Two aspects of this miserable incident stand out. First was the level of fear instilled in residents, because no one was safe, everyone was threatened, no matter how innocent, no matter how careful. Most homicide victims are people who are intrinsically at risk, because of their associates, because of their activities, or because of their poor choice of mates. The great majority of homicide victims in the District are young, black, and male, so those of us who are not, and who live "clean" lifestyles, can feel fairly secure. The shotgun stalker changed all that, putting everyone at risk, black or white, young or old, cautious or careless.
Second was the failure of the Metropolitan Police to take the first shooting incidents seriously, because they involved victims who were perceived to be "at risk" due to their locations. Shootings on Holmead Place in Columbia Heights were shrugged off as simply part of life on that street (which remains today, 13 years later, on the rough side, though Columbia Heights is rapidly gentrifying).

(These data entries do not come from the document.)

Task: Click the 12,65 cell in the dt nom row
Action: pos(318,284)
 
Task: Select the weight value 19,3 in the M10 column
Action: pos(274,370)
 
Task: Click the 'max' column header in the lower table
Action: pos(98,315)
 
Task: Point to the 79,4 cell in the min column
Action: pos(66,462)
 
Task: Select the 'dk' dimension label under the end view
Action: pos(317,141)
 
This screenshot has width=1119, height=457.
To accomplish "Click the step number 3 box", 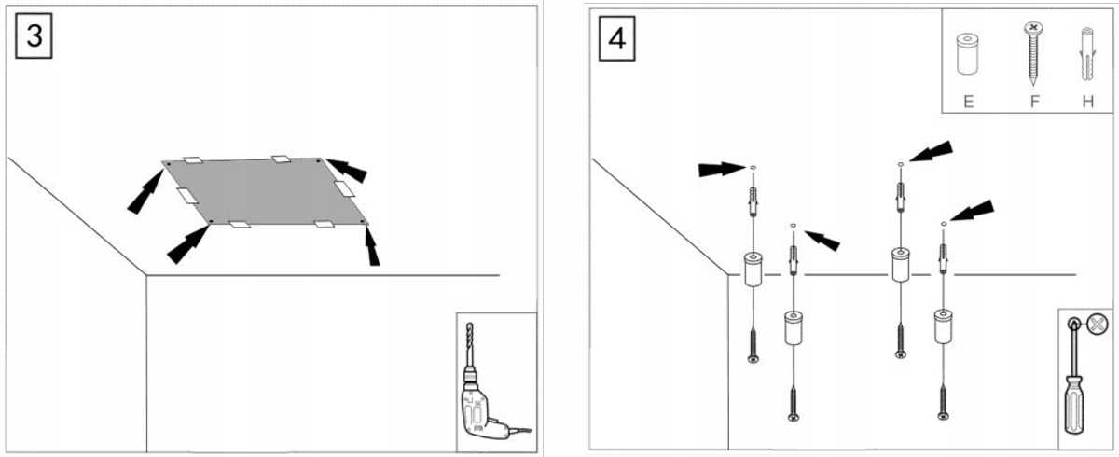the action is click(x=34, y=35).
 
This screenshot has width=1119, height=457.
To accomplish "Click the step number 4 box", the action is click(x=617, y=38).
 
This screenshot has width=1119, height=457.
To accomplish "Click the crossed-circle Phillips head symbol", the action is click(x=1098, y=325).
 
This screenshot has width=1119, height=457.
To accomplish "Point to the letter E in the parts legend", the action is click(x=968, y=102).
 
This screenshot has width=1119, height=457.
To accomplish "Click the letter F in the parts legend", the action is click(x=1034, y=102).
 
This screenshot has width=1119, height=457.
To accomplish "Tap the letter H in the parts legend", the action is click(x=1088, y=102).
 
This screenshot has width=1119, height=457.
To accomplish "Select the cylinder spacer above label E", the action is click(x=968, y=54).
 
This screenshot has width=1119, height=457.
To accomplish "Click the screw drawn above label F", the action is click(x=1033, y=52).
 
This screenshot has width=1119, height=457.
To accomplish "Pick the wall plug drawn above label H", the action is click(x=1087, y=54).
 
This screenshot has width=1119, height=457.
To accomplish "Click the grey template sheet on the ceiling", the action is click(x=265, y=191).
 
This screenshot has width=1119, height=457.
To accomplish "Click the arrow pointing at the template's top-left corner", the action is click(x=145, y=192).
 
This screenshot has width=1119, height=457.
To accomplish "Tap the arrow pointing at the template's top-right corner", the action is click(x=347, y=170).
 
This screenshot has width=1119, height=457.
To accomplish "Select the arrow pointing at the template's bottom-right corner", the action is click(x=372, y=245).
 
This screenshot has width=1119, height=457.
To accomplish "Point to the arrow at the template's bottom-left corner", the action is click(x=187, y=244).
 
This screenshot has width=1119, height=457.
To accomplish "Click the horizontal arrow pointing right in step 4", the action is click(x=723, y=170).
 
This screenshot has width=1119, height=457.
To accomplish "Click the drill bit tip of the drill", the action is click(x=468, y=325).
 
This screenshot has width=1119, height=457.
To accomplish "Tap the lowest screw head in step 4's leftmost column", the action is click(x=753, y=359).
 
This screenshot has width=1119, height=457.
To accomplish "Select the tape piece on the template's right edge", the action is click(x=345, y=188).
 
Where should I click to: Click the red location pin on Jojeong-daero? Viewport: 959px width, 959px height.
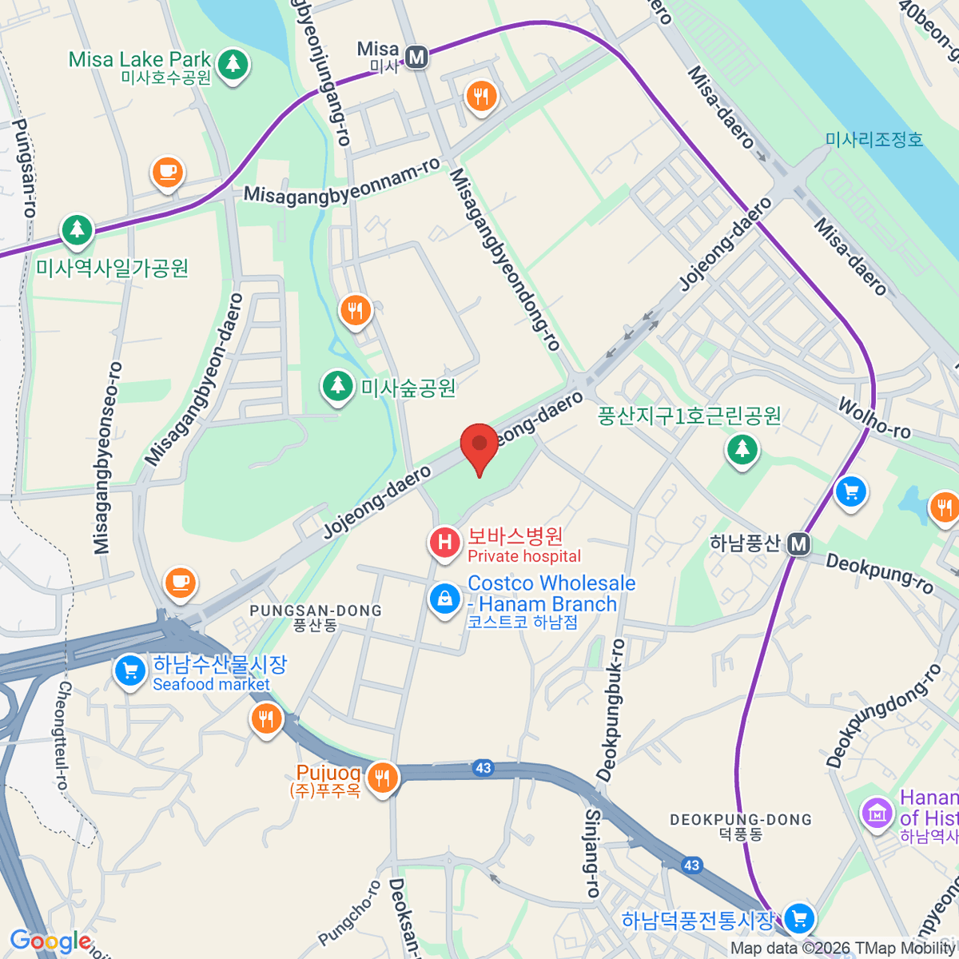480,446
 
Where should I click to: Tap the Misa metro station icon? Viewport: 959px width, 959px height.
416,58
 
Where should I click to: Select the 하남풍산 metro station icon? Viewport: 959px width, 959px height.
798,545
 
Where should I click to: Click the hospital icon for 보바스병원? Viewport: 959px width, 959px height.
445,543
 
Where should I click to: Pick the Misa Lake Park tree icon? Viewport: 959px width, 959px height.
233,62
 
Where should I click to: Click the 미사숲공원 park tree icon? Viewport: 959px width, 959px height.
338,386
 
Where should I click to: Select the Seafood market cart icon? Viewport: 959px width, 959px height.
129,670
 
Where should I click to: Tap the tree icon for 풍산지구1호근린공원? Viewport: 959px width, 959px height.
742,448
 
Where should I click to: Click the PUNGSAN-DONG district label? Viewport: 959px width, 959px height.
316,611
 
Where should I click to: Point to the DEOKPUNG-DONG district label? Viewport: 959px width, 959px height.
741,820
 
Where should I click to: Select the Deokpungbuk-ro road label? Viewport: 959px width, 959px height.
611,710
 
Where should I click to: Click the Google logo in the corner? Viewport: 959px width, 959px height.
50,941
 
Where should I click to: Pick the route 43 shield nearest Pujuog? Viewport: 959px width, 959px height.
483,768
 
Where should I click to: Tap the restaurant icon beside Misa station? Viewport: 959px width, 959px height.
480,96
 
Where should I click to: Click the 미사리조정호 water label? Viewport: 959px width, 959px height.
874,140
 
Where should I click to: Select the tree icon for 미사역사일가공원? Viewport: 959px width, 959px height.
77,230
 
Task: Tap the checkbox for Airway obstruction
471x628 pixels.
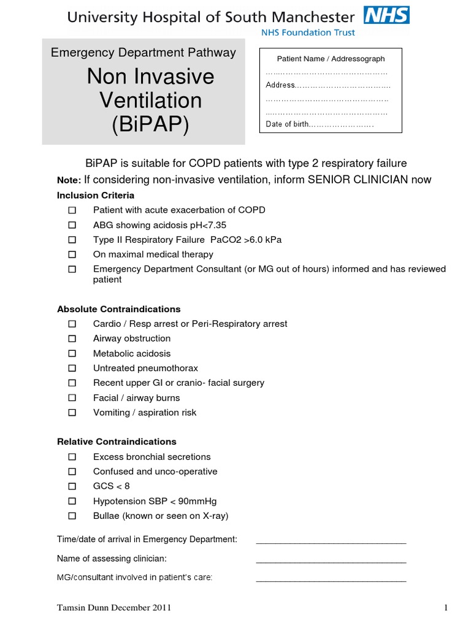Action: (x=72, y=339)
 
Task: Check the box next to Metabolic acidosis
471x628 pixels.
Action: (x=72, y=353)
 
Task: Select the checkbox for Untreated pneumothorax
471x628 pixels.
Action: (x=72, y=368)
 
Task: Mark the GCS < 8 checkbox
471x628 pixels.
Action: (x=72, y=486)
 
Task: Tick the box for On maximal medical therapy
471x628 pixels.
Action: (x=72, y=254)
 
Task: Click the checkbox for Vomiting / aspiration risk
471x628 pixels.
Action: (x=72, y=413)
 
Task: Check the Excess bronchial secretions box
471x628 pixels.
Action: (x=72, y=457)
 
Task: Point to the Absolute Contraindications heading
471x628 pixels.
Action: (x=118, y=309)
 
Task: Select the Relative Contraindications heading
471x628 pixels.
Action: (x=117, y=442)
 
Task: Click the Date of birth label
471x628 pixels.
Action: (x=287, y=124)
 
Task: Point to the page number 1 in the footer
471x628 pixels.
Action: (x=446, y=608)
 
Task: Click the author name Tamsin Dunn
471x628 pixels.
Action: (x=83, y=608)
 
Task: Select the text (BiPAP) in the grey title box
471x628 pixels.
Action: (x=150, y=124)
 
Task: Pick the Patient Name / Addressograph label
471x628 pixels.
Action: (x=331, y=59)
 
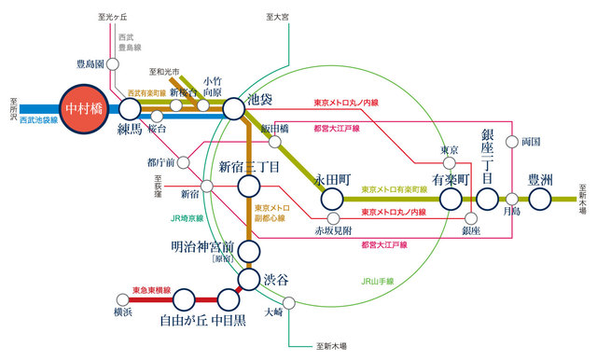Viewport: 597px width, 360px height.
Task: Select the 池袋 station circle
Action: click(233, 108)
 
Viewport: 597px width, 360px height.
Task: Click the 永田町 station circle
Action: click(331, 198)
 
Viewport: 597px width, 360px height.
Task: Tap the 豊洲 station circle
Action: click(540, 199)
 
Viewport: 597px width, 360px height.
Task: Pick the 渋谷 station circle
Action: click(249, 280)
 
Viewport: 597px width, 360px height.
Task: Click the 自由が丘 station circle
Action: click(184, 298)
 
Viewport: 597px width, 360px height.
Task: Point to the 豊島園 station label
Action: click(91, 64)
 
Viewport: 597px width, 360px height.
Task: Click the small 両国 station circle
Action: click(512, 143)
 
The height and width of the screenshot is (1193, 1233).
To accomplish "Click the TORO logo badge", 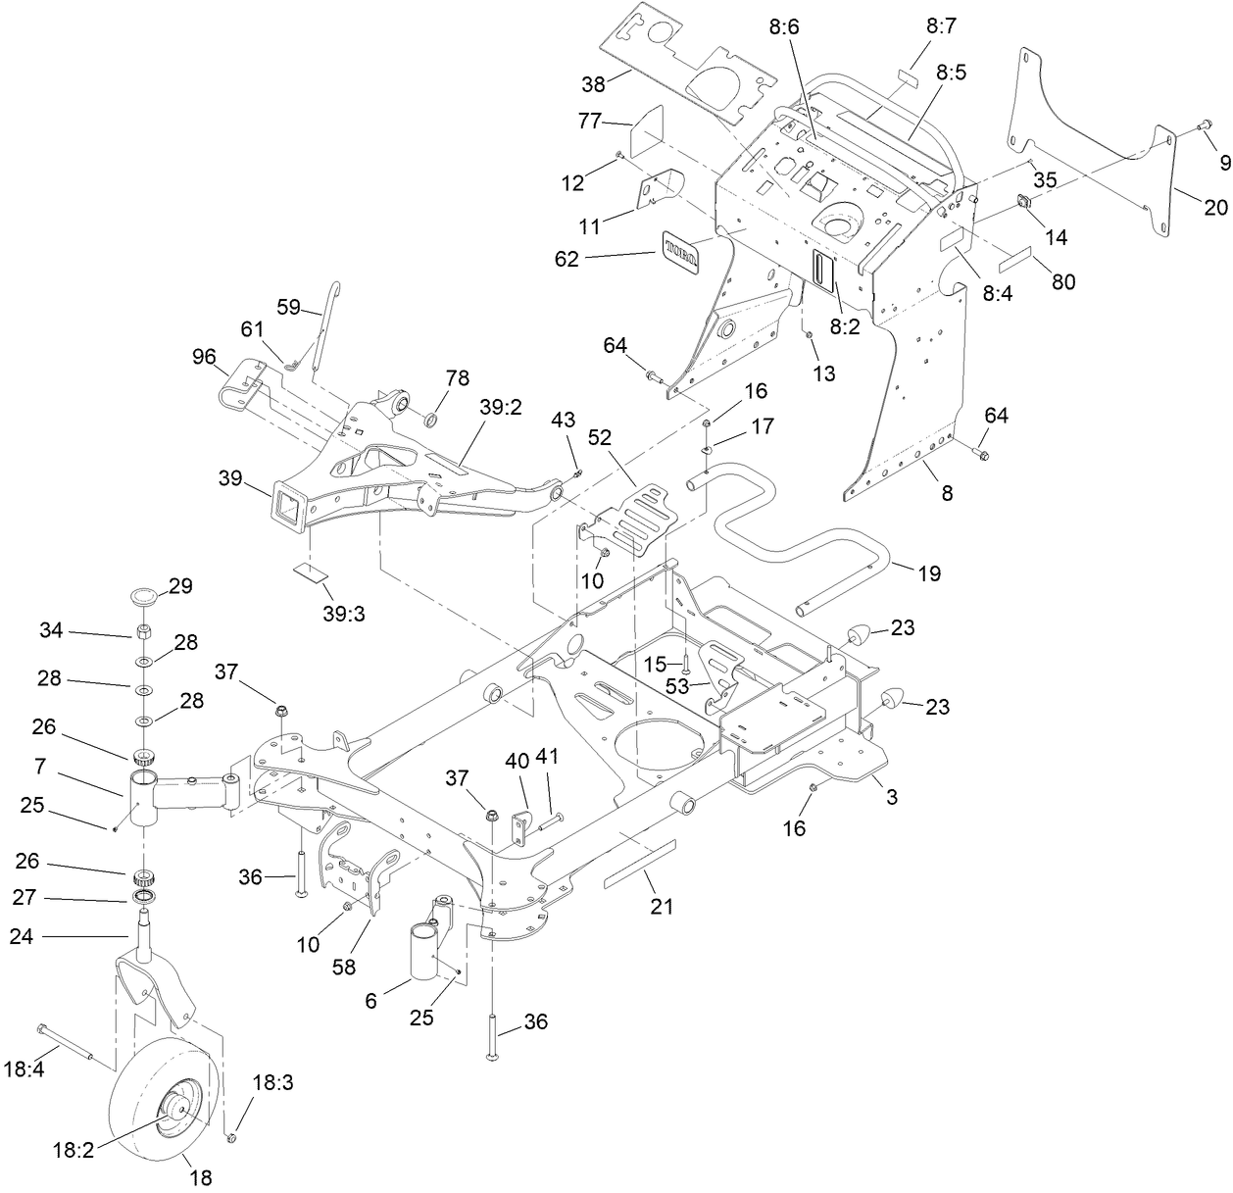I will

Shootings in Mount Pleasant, especially far on the west end, are a different matter, because such things are not supposed to happen in this "good" neighborhood.
Perhaps the day will come when shootings, and gunshots, are rare in Columbia Heights, as well as Mount Pleasant, and will command a high level of police attention, instead of a dismissal as no more than the ordinary violence of the neighborhood.
One more note of interest in this wretched episode: the plainly insane Mr Swann had found occasional employment -- as a security guard!